Yani, ancak ve ancak otoriteye itaat ettiğinde, ona tabi olduğunda veya açıktan muhalefet etmediğinde kazanım sağlayabilecek, hatta hayatta kalabilecek insanlardan oluşan bir topluluk.

Kendimizi bundan ne kadar uzak konumlandırırsak konumlandıralım, her birimiz -ve hatta çocuklarımız- bu ilişkiler ağının birer parçasıyız ve buna sürekli maruz kalıyoruz.

Bazılarımız edinimlerini artırmak için açıktan biat ediyor, bazılarımız ise sadece sahip olduklarını koruyabilmek için açıktan muhalefet etmeyerek biat ediyor.  

Trabzon'da yaşanan durum ise çok daha düşündürücü.
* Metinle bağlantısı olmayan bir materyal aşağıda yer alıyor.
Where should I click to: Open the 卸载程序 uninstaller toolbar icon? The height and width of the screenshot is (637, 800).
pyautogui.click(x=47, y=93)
Çünkü bu yaklaşım -biat ederek kazanım sağlama- yetişkin bir insanın geliştirdiği bir hayatta kalma mekanizması olarak kabul edilebilir görünse de henüz kişilik yapılanması tamamlanmamış, gelişim çağında bir çocuğun kamusal alanda ve bir yetişkin edasıyla böyle bir tavır sergiliyor olması geleceğimizin de şimdiden bu kültürün etkisi altında şekillenebileceğini gösteriyor.

Biat etme, toplumun bir kısmı için amaca giden yolda bir araç olmaktan çıkarak bir yaşam şekline dönüşmüş durumda.

Konunun bir başka boyutu da bu ilişki tarzının sadece siyasal yaşamda değil bireysel ve toplumsal hayatın her noktasında temel bir işleyişe dönüşmüş olması.

Herhangi bir yönden hiyerarşik olarak üstün olan kişi altındakilerden sorgusuz bir biat beklentisi içerisinde.

Bu kişiler, kendilerine biat edilmediğinde, biat etmeyenleri tenkit etme ve kendilerince cezalandırma (dışlama, hakaret etme, vicdani olarak suçlu hissettirme, terfi ettirmeme, nazik bir ses tonu ile aşağılama, olumsuz referans olma vb.) hakkına doğal olarak sahipler.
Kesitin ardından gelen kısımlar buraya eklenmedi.